Nonresident anglers allowed kings again in Southeast
- Daily Sitka Sentinel
- Aug 6
- 2 min read

By Anna Laffrey
Daily Sitka Sentinel
King salmon fishing is back on for nonresident sport anglers in Southeast Alaska, effective Monday, Aug. 4, the Alaska Department of Fish and Game has announced.
Chinook retention has been closed since July 7 for nonresidents fishing in Southeast.
Fish and Game said at the beginning of July that it would be putting an indefinite pause on out-of-state residents’ harvest because the sport sector was on track to exceed the regionwide sport harvest target for Chinook.
The July 7 closure was geared at providing uninterrupted harvest opportunity for Alaska resident anglers, and keeping harvest within the 2025 sport allocation of 27,700 treaty Chinook that’s set under the terms of the U.S./Canada Pacific Salmon Treaty.
Fishermen of all gear groups in Southeast this year are bound by a record-low treaty Chinook allocation, with harvest limits down almost 40% from last year. In line with these cuts, nonresident sport anglers can harvest one Chinook per person for 2025, a strict limit compared with recent years.
When Fish and Game announced that nonresidents king fishing would be shuttered mid-season, local charter operators said they would take a hit since they advertise the prized chance for nonresidents to harvest Chinook in Alaska waters.

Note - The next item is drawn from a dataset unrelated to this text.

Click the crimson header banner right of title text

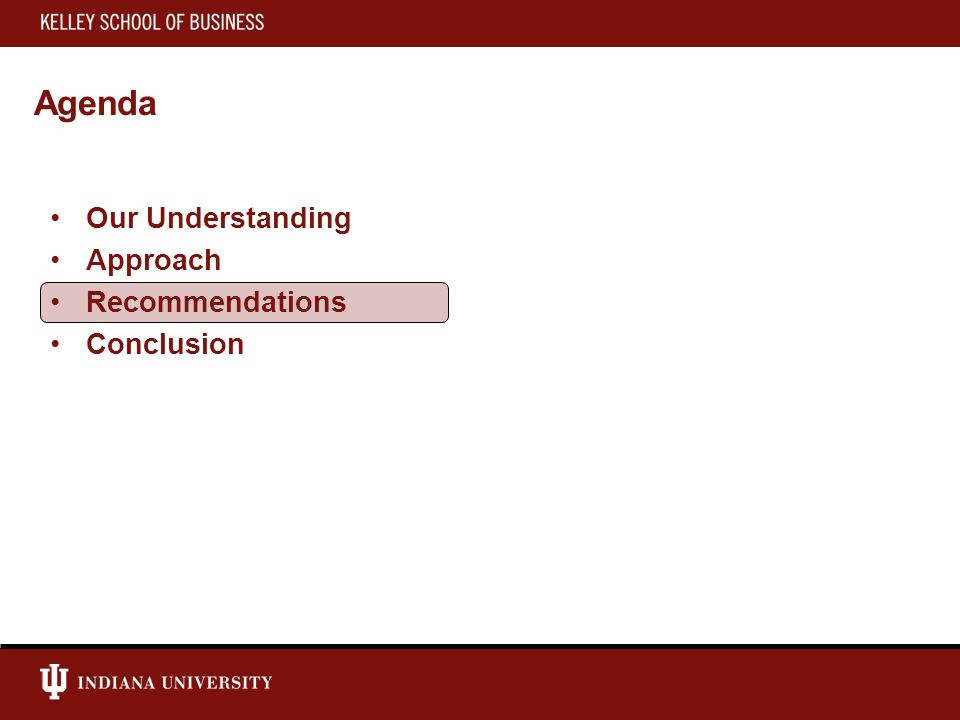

Guides said that with the closure in place they would continue catching coho salmon, and showing clients to bottomfish grounds. ADF&G Area Manager Troy Tydinco said today that, with the Chinook closure in place, he’s seen an increase in black cod harvest around Sitka.
The month-long closure has been effective in reducing Chinook harvest, and sufficient Chinook allocation remains to reopen retention to nonresidents across Southeast, Fish and Game said in a press release on Monday.
In an email, Tydingco said that through July 27 sport anglers in Southeast harvested about 25,800 Chinook. About 20,500 of those fish will count towards the treaty allocation, Tydingco said. Most Chinook originating from Alaska hatcheries do not count towards the treaty harvest.
Tydingco said that in the first three weeks of the nonresident closure, about 800 Chinook were harvested across Southeast. The majority of that harvest was by residents, although there are a few isolated terminal harvest areas where nonresidents have legally harvested a small number of those kings.
And in recent weeks, Southeast anglers have been harvesting a higher proportion of Alaska origin hatchery Chinook, which has tempered the department’s estimate of the number of treaty Chinook harvested to date.
With some 20,500 treaty Chinook in the bag, sport anglers can still catch about 6,500 treaty salmon for the remainder of the season, Tydingo said.
That’s “enough to allow for additional opportunity for nonresident anglers while protecting resident harvest opportunity,” Tydingco said. “Because we have been directed to manage in season, we will continue to monitor closely over the next few weeks and may take action again if necessary.”
He doesn’t anticipate needing to implement another nonresident Chinook closure, although that remains a possibility.